Pride in our volunteers

Photo by Joel Muniz


A message from Kerby Centre CEO Larry Mathieson

I looked for a definition of volunteerism online this morning. Volunteerism: the use or involvement of volunteer labour, especially in community services. A little uninspiring, given how volunteering really changes the world.

Most years, about 1000 people volunteer at least once for Kerby centre or our Elder Abuse Shelter. Four hundred of these volunteers give their time multiple times a year, usually on a weekly or monthly basis.

A majority of these volunteers are older adults who also use our services or believe that they will be using them in the future. Almost all of them donate their time inside one of our two buildings.

As Kerby Centre has essentially been closed for a good portion of this year you would think that we would not be deploying volunteers as we would have nowhere to use them.

Actually, nothing could be further from the truth — we have more than doubled the size of our volunteer force since last March. We still have at least 400 active seniors volunteering but we have at least other 400 or more new volunteers who represent every age group.
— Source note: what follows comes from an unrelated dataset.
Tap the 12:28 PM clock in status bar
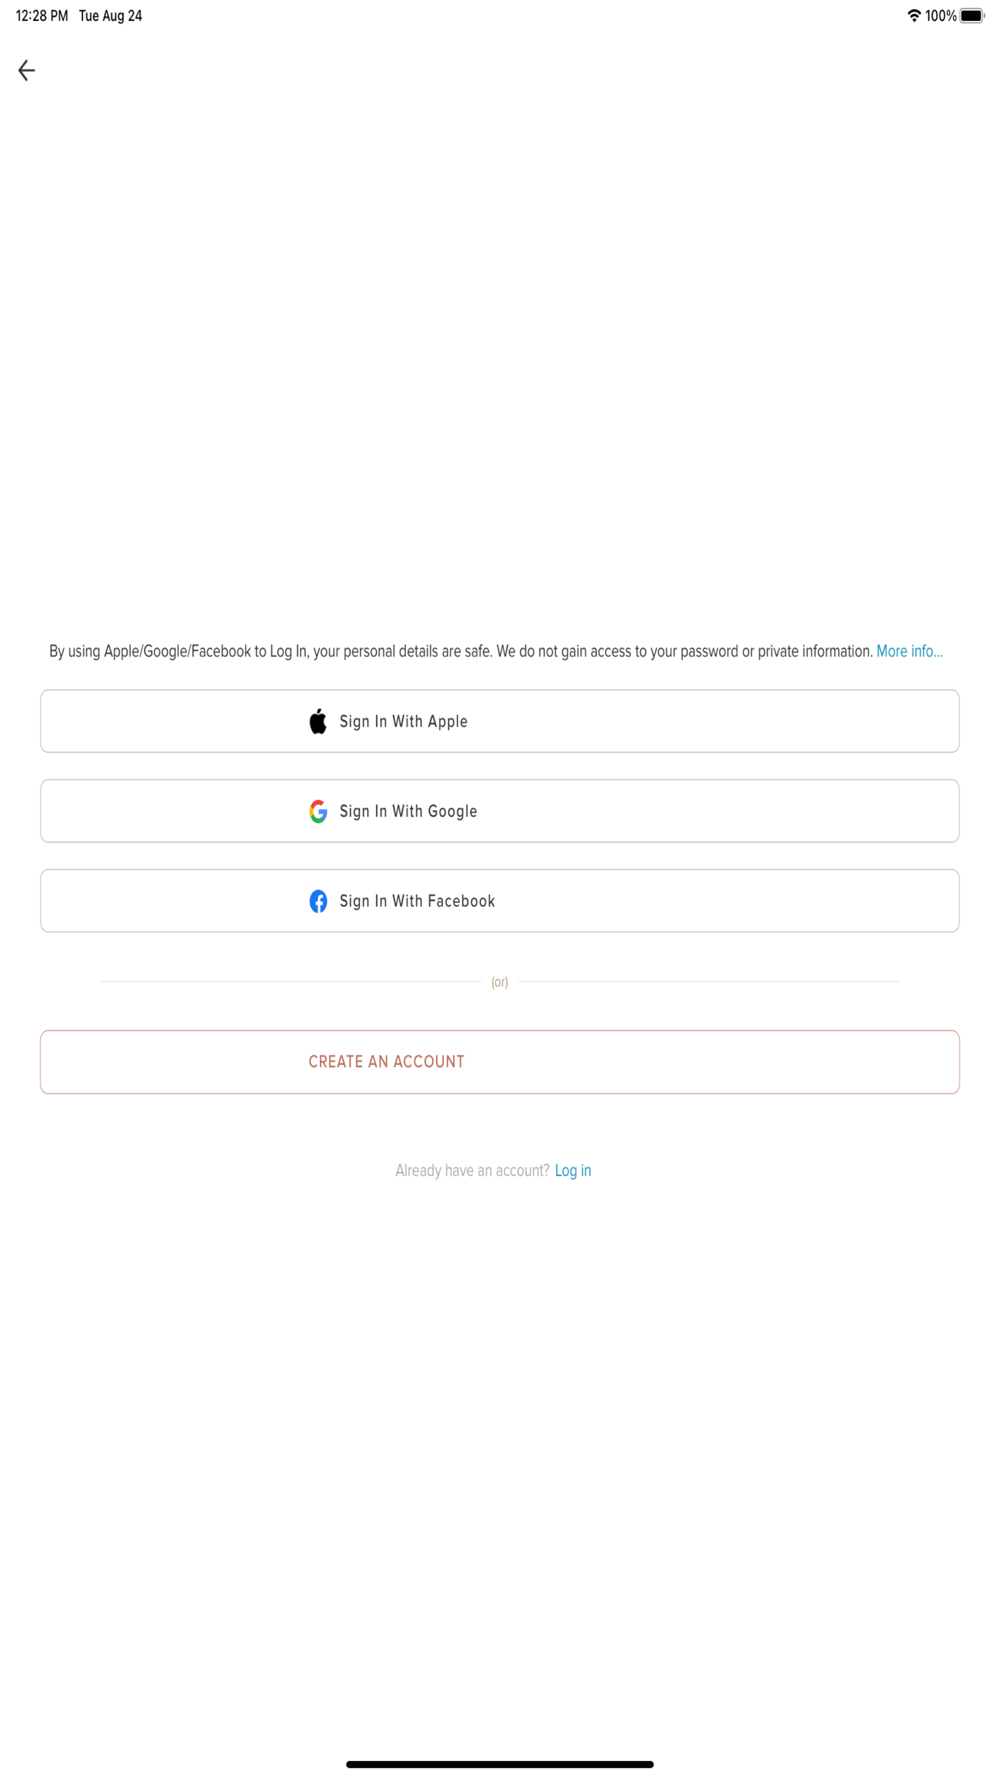The height and width of the screenshot is (1778, 1000). (42, 16)
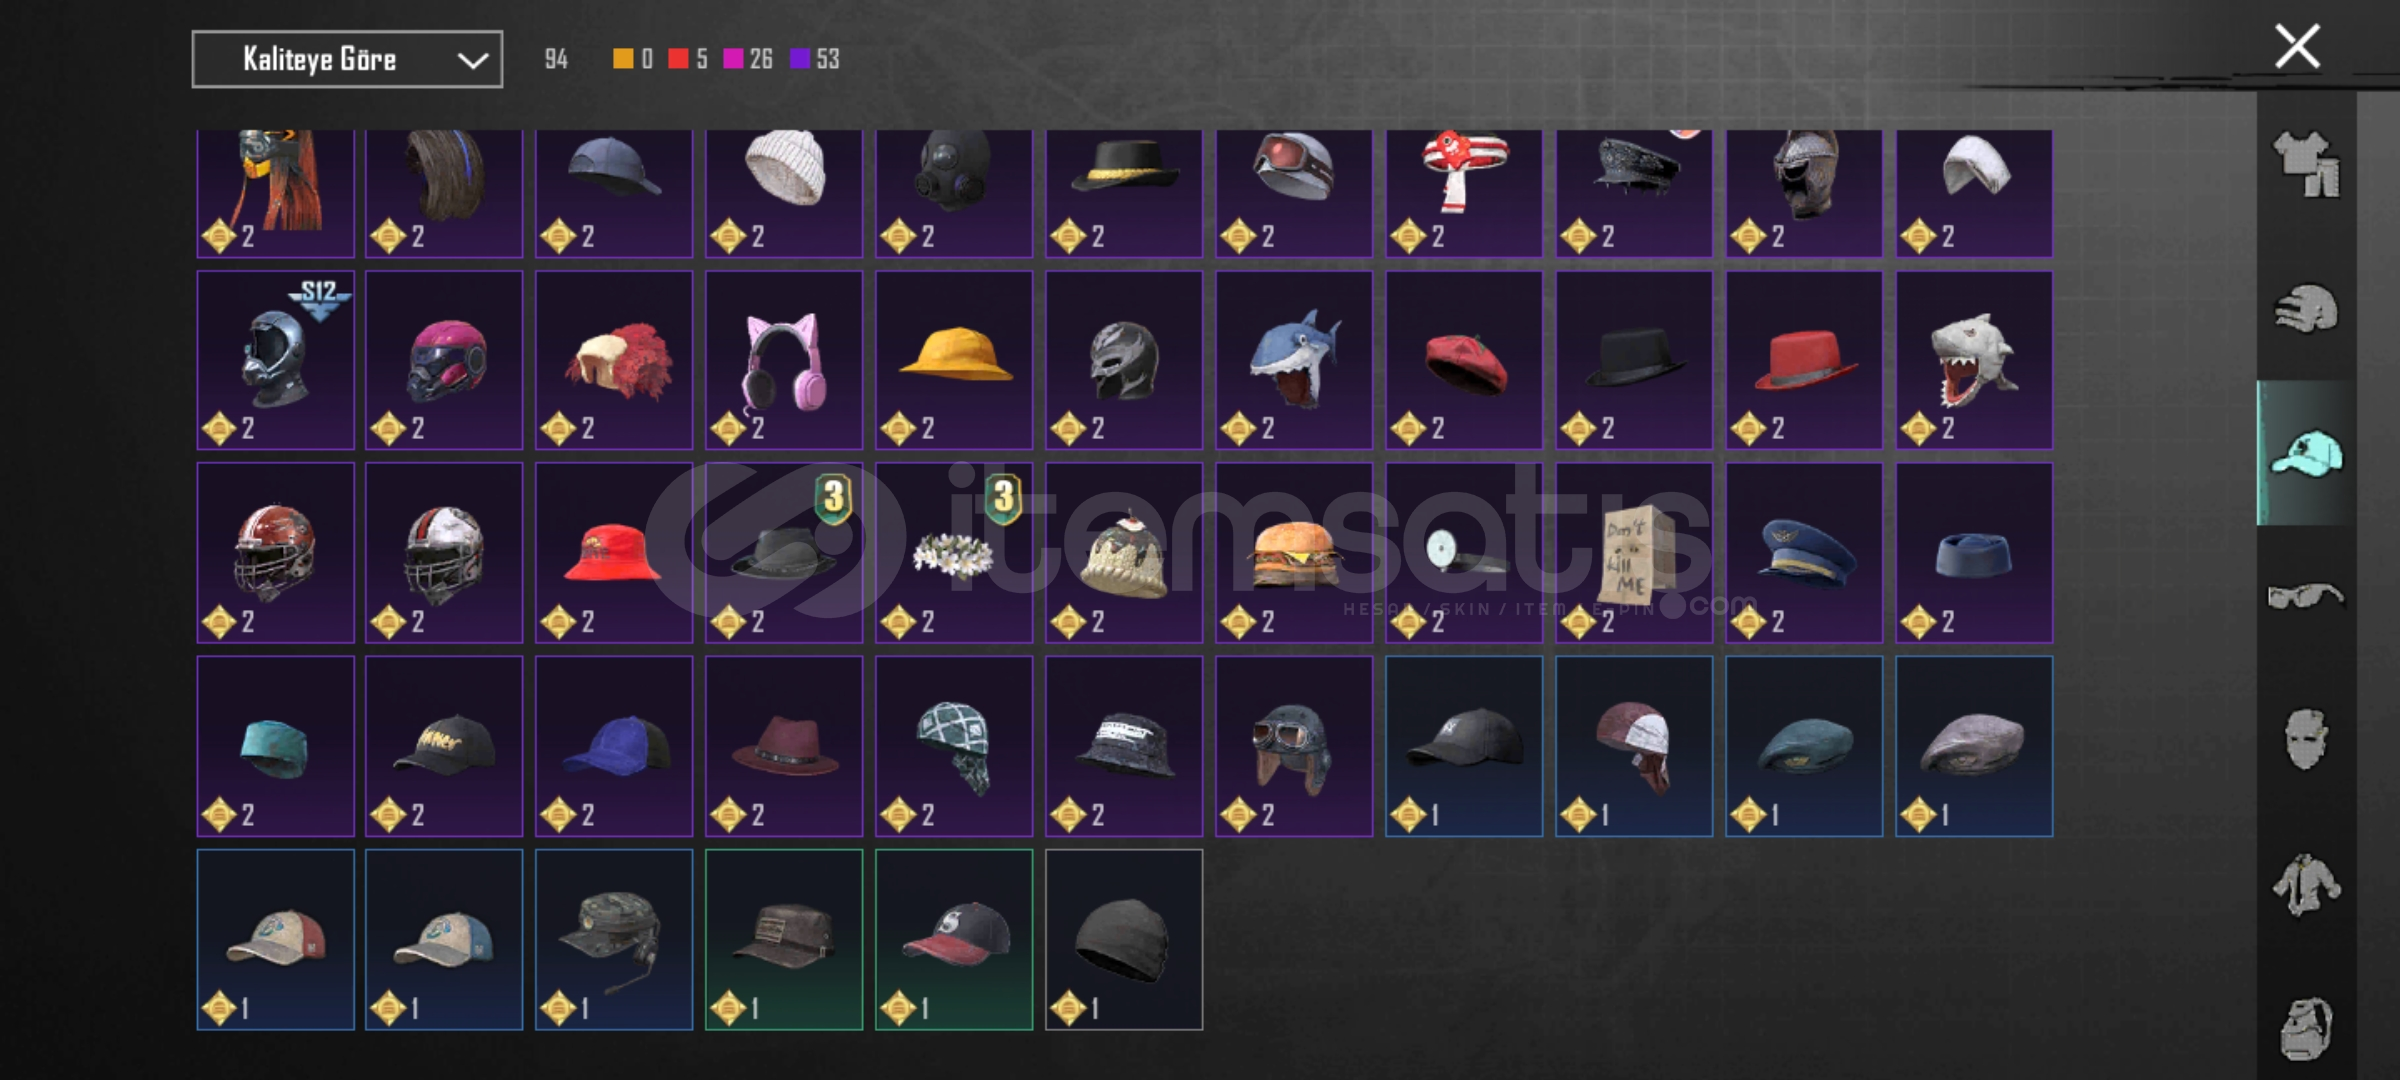Viewport: 2400px width, 1080px height.
Task: Select the yellow bucket hat item
Action: (x=954, y=360)
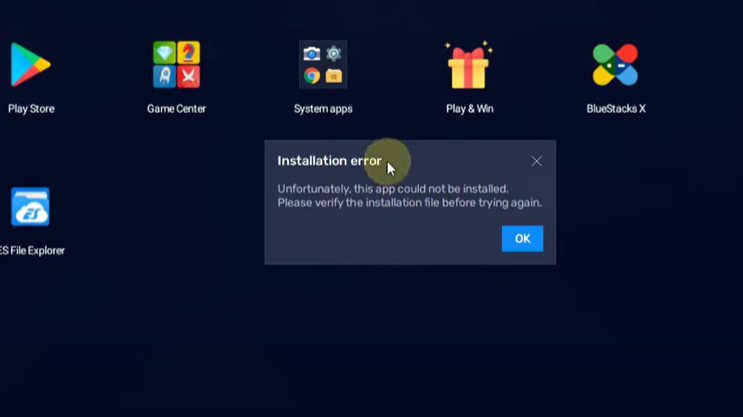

These volunteers new and old aren’t necessarily doing the roles they might have in the past but instead are delivering the many new programs and initiatives we have started recently.

When enough of us have received the COVID-19 vaccine, we will go back to some of the same old Kerby programs you love, but our volunteers will continue to deliver the many new services that have been so critical during the pandemic.

I’ll chat another time about the many corporate partners, community agencies and other groups who have partnered with us to make these new programs possible — but today, I want to list a few of the wonderful initiatives our volunteers have been involved with.

Did you know we have volunteers who have been delivering homemade soup to seniors stuck at home? We have seniors who read to kids in kindergarten and grade one, seniors who act as zoom pen pals for kids, volunteers who pick up groceries from restaurants and grocery stores who donate items that we can deliver to seniors who experience food insecurity.

Volunteers have run all sorts of zoom events on a range of topics including medical concerns for seniors, investment advice and estate planning.

Did you know we have a volunteer who drops of craft supplies to our elder abuse shelter one day and the next day she runs her weekly class via zoom teaching the residence in the shelter how to make crafts?

At Kerby Centre, we have been running a free bread market twice a week in the gymnasium where we donate bread and other food items to address food insecurity and avoid sending fresh, incredible food to be wasted in a landfill.

Our volunteers have begun to take pop-up versions of these free bread markets to other seniors centres in the Calgary area and we are exploring partnerships with other organizations who serve other groups which are vulnerable to these concerns.

It has been a year like no other for most of us but thanks to our hundreds of volunteers, it has been a year of outreach to older adults beyond some of our wildest dreams.

We could not be prouder of the folks that donate their time, skills and smiles for the well-being of others at every opportunity.